Intel® VTune™ Profiler

Cookbook

ID 766316
Date 6/24/2024
Public

A newer version of this document is available. Customers should click here to go to the newest version.

Document Table of Contents

Profiling High Bandwidth Memory Performance on Intel® Xeon® CPU Max Series (NEW)

Use Intel® VTune™ Profiler to profile memory-bound workloads in high performance computing (HPC) and artificial intelligence (AI) applications which utilize high bandwidth memory (HBM).

As HPC and AI applications grow increasingly complex, these memory-bound workloads are increasingly challenged by memory bandwidth. High bandwidth memory (HBM) technology in the Intel® Xeon® CPU Max Series of processors tackles the bandwidth challenge. This recipe describes how you use VTune Profiler to profile HBM performance in these memory-bound applications.

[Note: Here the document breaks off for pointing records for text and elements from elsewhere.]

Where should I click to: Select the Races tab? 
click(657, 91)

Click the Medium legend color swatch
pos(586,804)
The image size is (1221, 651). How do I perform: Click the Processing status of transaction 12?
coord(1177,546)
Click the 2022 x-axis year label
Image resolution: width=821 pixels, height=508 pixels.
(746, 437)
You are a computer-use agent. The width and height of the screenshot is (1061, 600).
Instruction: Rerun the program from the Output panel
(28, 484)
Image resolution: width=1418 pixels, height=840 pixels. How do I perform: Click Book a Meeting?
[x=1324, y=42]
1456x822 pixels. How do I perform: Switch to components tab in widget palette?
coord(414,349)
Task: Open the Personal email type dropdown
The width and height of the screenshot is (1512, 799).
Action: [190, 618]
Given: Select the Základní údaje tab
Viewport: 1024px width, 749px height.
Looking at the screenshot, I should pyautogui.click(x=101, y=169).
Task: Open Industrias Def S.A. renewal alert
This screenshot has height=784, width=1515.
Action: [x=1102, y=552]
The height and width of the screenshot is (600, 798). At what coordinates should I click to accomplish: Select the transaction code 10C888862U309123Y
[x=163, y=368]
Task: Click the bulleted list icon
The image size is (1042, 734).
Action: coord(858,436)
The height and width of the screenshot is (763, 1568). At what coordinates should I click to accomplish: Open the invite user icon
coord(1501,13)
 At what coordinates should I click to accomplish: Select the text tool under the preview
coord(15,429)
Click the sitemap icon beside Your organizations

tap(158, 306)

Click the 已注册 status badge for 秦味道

Content Experts: Vishnu Naikawadi, Min Yeol Lim, and Alexander Antonov

In this recipe, you use VTune Profiler to profile a memory-bound application on a system that has HBM memory.VTune Profiler displays HBM-specific performance metrics which can help you understand the usage of HBM memory by the workload. Thus, you can analyze the performance of the workload in the context of HBM memory.

Memory Modes in HBM

The Intel® Xeon® CPU Max Series of processors offers HBM in three memory modes:

 

HBM Only

HBM Flat Mode

HBM Caching Mode

Memory Configuration

HBM Memory. No DRAM.

Flat memory regions with HBM and DRAM

HBM caches DRAM

Workload Capacity

64 GB or less

64 GB or more

64 GB or more

Code Change

No code change.

Code change may be necessary to optimize performance.

No code change.

Usage

System boots and operates with HBM only.

Provides flexibility for applications that require large memory capacity.

Blend of HBM Only and HBM Flat Mode. Whole applications may fit in HBM cache. This mode blurs the line between cache and memory.

Switch HBM Modes

When you do not install DRAM, the processor operates in HBM Only mode. In this mode, HBM is the only memory available to the OS and all applications. The OS may see all of the installed HBM, while applications can only see what is exposed by the OS.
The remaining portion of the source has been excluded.